> DATASET CONTENT
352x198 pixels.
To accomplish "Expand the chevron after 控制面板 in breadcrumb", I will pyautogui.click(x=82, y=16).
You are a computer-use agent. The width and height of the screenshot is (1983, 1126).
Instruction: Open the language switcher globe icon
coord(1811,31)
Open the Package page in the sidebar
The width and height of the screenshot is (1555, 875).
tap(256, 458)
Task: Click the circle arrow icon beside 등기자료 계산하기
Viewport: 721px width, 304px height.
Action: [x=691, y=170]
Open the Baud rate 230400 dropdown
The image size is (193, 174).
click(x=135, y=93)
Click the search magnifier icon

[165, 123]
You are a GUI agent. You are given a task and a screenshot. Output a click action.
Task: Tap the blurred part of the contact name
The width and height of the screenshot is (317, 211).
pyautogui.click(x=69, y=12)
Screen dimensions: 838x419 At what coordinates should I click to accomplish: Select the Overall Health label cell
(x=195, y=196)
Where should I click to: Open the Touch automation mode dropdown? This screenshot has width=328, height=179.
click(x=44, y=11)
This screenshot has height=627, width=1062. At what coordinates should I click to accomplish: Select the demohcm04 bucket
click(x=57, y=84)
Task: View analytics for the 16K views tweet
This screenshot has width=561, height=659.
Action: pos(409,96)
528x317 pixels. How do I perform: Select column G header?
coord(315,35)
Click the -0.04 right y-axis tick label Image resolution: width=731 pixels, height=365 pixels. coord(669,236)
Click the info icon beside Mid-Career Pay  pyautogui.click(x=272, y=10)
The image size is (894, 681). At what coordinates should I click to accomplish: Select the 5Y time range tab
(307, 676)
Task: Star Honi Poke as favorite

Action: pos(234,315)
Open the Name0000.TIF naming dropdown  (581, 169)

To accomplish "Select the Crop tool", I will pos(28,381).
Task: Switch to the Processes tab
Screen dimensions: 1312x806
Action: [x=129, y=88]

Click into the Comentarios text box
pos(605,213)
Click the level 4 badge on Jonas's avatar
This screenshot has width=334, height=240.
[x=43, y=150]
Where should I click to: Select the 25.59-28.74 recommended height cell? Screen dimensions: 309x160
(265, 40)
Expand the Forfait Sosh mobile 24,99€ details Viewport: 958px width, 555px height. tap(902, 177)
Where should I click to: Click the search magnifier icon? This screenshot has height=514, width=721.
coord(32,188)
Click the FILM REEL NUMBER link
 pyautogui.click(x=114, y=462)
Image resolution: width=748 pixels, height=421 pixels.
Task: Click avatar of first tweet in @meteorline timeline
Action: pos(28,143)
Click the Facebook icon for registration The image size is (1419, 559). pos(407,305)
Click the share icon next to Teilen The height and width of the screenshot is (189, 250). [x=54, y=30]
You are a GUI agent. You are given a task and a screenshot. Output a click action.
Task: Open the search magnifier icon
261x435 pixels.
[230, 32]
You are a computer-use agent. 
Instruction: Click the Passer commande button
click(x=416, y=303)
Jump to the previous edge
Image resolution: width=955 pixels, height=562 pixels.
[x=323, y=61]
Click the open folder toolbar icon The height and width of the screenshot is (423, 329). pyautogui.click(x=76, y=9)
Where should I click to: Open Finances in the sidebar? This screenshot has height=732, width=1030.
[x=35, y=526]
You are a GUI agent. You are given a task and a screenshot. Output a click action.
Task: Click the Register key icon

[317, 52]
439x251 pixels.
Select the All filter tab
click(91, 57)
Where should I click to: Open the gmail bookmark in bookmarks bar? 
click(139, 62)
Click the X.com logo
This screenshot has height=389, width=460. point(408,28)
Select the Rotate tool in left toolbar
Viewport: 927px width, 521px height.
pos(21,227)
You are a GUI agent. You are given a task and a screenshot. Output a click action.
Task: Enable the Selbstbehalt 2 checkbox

> EXERCISE TASK
Quote the entire listing above word for word, keeping every line.

> TASK RESULT
352x198 pixels.
To accomplish "Expand the chevron after 控制面板 in breadcrumb", I will pyautogui.click(x=82, y=16).
You are a computer-use agent. The width and height of the screenshot is (1983, 1126).
Instruction: Open the language switcher globe icon
coord(1811,31)
Open the Package page in the sidebar
The width and height of the screenshot is (1555, 875).
tap(256, 458)
Task: Click the circle arrow icon beside 등기자료 계산하기
Viewport: 721px width, 304px height.
Action: [x=691, y=170]
Open the Baud rate 230400 dropdown
The image size is (193, 174).
click(x=135, y=93)
Click the search magnifier icon

[165, 123]
You are a GUI agent. You are given a task and a screenshot. Output a click action.
Task: Tap the blurred part of the contact name
The width and height of the screenshot is (317, 211).
pyautogui.click(x=69, y=12)
Screen dimensions: 838x419 At what coordinates should I click to accomplish: Select the Overall Health label cell
(x=195, y=196)
Where should I click to: Open the Touch automation mode dropdown? This screenshot has width=328, height=179.
click(x=44, y=11)
This screenshot has height=627, width=1062. At what coordinates should I click to accomplish: Select the demohcm04 bucket
click(x=57, y=84)
Task: View analytics for the 16K views tweet
This screenshot has width=561, height=659.
Action: pos(409,96)
528x317 pixels. How do I perform: Select column G header?
coord(315,35)
Click the -0.04 right y-axis tick label Image resolution: width=731 pixels, height=365 pixels. coord(669,236)
Click the info icon beside Mid-Career Pay  pyautogui.click(x=272, y=10)
The image size is (894, 681). At what coordinates should I click to accomplish: Select the 5Y time range tab
(307, 676)
Task: Star Honi Poke as favorite

Action: pos(234,315)
Open the Name0000.TIF naming dropdown  (581, 169)

To accomplish "Select the Crop tool", I will pos(28,381).
Task: Switch to the Processes tab
Screen dimensions: 1312x806
Action: [x=129, y=88]

Click into the Comentarios text box
pos(605,213)
Click the level 4 badge on Jonas's avatar
This screenshot has width=334, height=240.
[x=43, y=150]
Where should I click to: Select the 25.59-28.74 recommended height cell? Screen dimensions: 309x160
(265, 40)
Expand the Forfait Sosh mobile 24,99€ details Viewport: 958px width, 555px height. tap(902, 177)
Where should I click to: Click the search magnifier icon? This screenshot has height=514, width=721.
coord(32,188)
Click the FILM REEL NUMBER link
 pyautogui.click(x=114, y=462)
Image resolution: width=748 pixels, height=421 pixels.
Task: Click avatar of first tweet in @meteorline timeline
Action: pos(28,143)
Click the Facebook icon for registration The image size is (1419, 559). pos(407,305)
Click the share icon next to Teilen The height and width of the screenshot is (189, 250). [x=54, y=30]
You are a GUI agent. You are given a task and a screenshot. Output a click action.
Task: Open the search magnifier icon
261x435 pixels.
[230, 32]
You are a computer-use agent. 
Instruction: Click the Passer commande button
click(x=416, y=303)
Jump to the previous edge
Image resolution: width=955 pixels, height=562 pixels.
[x=323, y=61]
Click the open folder toolbar icon The height and width of the screenshot is (423, 329). pyautogui.click(x=76, y=9)
Where should I click to: Open Finances in the sidebar? This screenshot has height=732, width=1030.
[x=35, y=526]
You are a GUI agent. You are given a task and a screenshot. Output a click action.
Task: Click the Register key icon

[317, 52]
439x251 pixels.
Select the All filter tab
click(91, 57)
Where should I click to: Open the gmail bookmark in bookmarks bar? 
click(139, 62)
Click the X.com logo
This screenshot has height=389, width=460. point(408,28)
Select the Rotate tool in left toolbar
Viewport: 927px width, 521px height.
pos(21,227)
You are a GUI agent. You are given a task and a screenshot. Output a click action.
Task: Enable the Selbstbehalt 2 checkbox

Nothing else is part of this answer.